Wednesday, September 30, 2009

DeLong on the State of Macroeconomics

This is a funny but serious posting by Brad DeLong on the crisis in economic theory: the inability of macroeconomics to account for the periodic crises in the economy, the business cycles gone seriously bad.
If you ask a modern economic historian—like, say, me—if I know why the world is currently in the grips of a financial crisis and a deep downturn, I will say that I do know and I will give you this answer:

This is the latest episode in a long history of similar episodes of bubble—crash—crisis—recession, episodes that date back at least to the canal bubble of the early 1820s, the 1825-6 failure of Pole, Thornton, and company, and the subsequent first industrial recession in Britain. We have seen this process at work in many other historical episodes as well—1870, 1890, 1929, and 2000, for example. For some reason asset prices get way out of whack and rise to unsustainable levels. Sometimes the culprit is lousy internal controls in financial firms that overreward subordinates for taking risk; sometimes it is government guarantees; sometimes it is the selection of the market as a long run of good fortune leaves the financial market dominated by cockeyed unrealistic overoptimists.

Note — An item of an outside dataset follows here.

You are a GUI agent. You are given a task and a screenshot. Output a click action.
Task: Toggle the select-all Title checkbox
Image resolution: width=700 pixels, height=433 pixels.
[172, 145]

Then the crash comes. And when the crash comes the risk tolerance of the market collapses: everybody knows that there are immense unrealized losses in financial assets and nobody is sure that they know where they are. The crash is followed by a flight to safety. The flight to safety is followed by a steep fall in the velocity of money as investors everywhere hoard cash. And the fall in monetary velocity brings on a recession.

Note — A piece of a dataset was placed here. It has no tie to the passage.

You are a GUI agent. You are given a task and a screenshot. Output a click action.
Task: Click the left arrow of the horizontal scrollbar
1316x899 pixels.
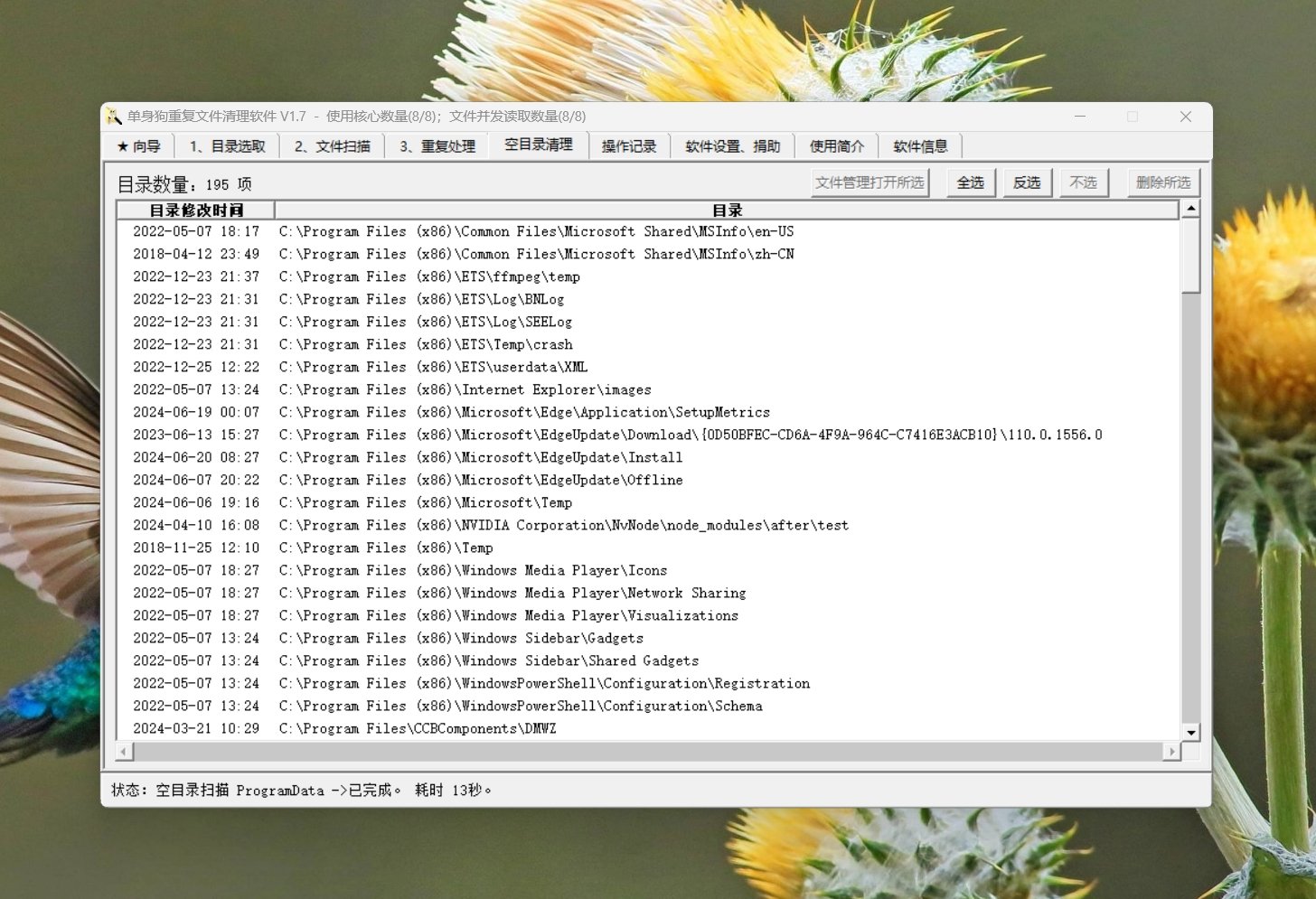pos(125,752)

I will not say that this is the pattern of all recessions: it isn’t. But I will say that this is the pattern of this recessions—that we have been here before.

If you ask the same question of a modern macroeconomist—like, say, the extremely sharp Narayana Kocherlakota of the University of Minnesota—you will find that he says that he does not know:
Why do we have business cycles? Why do asset prices move around so much?... [M]acroeconomics has little to offer by way of answer to these questions...
He will say that there are models that attribute economic downturns to various causes:
[M]ost models in macroeconomics rely on some form of large quarterly movements in the technological frontier. Some have collective shocks to the marginal utility of leisure. Other models have large quarterly shocks to the depreciation rate in the capital stock (in order to generate high asset price volatilities)...
That is, downturns are either the result of a great forgetting of technological and organizational knowledge, a great vacation as workers develop a sudden extra taste for leisure, or a great rusting as the speed with which oxygen in the air corrodes speeds up and so reduces the value of large things made out of metal.

...

This situation is personally and professionally dismaying. I do not say that the macroeconomic model-building of the past generation has been pointless. I don’t think that it has been pointless. But I do think that the assembled modern macroeconomists need to be rounded up, on pain of loss of tenure, and sent to a year-long boot camp with the assembled monetary historians of the world as their drill sergeants. They need to listen to and learn from Dick Sylla about Alexander Hamilton’s bank rescue of 1825 and Charlie Calomiris about the Overend, Gurney crisis and Michael Bordo about the first bankruptcy of Baring brothers and Barry Eichengreen and Christy Romer and Ben Bernanke about the Great Depression.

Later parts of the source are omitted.